## Provided passage

Jacob Rees-Mogg makes an unlikely Fairy Godmother. Nonetheless, the Retained EU Law Bill, which he was the driving force behind, has something in common with Cinderella’s magic patron. Just as Cinders’ ball gown and pumpkin carriage disappeared at the stroke of midnight, the bill aims to ensure that any of around 4,000 EU laws that have not been reviewed or repealed by the end of 2023 would spontaneously expire.

And yet like one true of the handsome prince, the legislation could come a cropper at the hands of its very own ugly sisters – or the House of Lords, to you or me. A ‘senior government source’ has told The Times that it was “inevitable” that Rishi Sunak would be forced to abandon the timetable by peers. The Prime Minister may have committed to “reviewing or retaining” every EU law during last summer’s leadership race, and the official line remains that “there are no plans to change the sunset deadline”. Yet a Disney ending does not seem to be anywhere in sight.

## Task details
Copy out the passage on the Retained EU Law Bill in full, word for word.

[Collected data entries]
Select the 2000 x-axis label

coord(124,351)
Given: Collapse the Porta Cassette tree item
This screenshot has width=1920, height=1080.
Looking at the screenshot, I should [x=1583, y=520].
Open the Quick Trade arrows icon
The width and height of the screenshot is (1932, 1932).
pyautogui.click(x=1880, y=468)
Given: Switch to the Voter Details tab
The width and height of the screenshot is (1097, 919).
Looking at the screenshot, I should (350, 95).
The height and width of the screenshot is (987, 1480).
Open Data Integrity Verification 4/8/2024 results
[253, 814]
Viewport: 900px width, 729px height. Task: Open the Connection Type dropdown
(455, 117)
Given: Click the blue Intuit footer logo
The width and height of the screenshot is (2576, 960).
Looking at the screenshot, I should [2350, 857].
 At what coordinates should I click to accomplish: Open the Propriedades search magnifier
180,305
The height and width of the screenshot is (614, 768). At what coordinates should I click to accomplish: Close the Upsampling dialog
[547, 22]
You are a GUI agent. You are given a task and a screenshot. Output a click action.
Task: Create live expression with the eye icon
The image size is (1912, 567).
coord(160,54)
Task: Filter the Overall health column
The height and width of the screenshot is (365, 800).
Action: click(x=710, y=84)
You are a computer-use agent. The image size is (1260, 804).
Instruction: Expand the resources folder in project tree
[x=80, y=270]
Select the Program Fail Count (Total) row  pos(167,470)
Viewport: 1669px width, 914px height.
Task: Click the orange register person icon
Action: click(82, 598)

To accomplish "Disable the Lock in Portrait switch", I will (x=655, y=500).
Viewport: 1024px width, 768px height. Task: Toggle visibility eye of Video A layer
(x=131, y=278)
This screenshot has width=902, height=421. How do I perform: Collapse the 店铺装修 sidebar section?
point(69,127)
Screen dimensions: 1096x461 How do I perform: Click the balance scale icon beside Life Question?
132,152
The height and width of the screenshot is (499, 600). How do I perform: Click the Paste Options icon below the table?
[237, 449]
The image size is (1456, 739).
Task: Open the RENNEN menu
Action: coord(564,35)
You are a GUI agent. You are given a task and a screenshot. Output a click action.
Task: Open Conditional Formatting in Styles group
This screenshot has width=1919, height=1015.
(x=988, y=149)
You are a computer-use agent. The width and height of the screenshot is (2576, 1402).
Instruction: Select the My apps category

## Full solution
Jacob Rees-Mogg makes an unlikely Fairy Godmother. Nonetheless, the Retained EU Law Bill, which he was the driving force behind, has something in common with Cinderella’s magic patron. Just as Cinders’ ball gown and pumpkin carriage disappeared at the stroke of midnight, the bill aims to ensure that any of around 4,000 EU laws that have not been reviewed or repealed by the end of 2023 would spontaneously expire.

And yet like one true of the handsome prince, the legislation could come a cropper at the hands of its very own ugly sisters – or the House of Lords, to you or me. A ‘senior government source’ has told The Times that it was “inevitable” that Rishi Sunak would be forced to abandon the timetable by peers. The Prime Minister may have committed to “reviewing or retaining” every EU law during last summer’s leadership race, and the official line remains that “there are no plans to change the sunset deadline”. Yet a Disney ending does not seem to be anywhere in sight.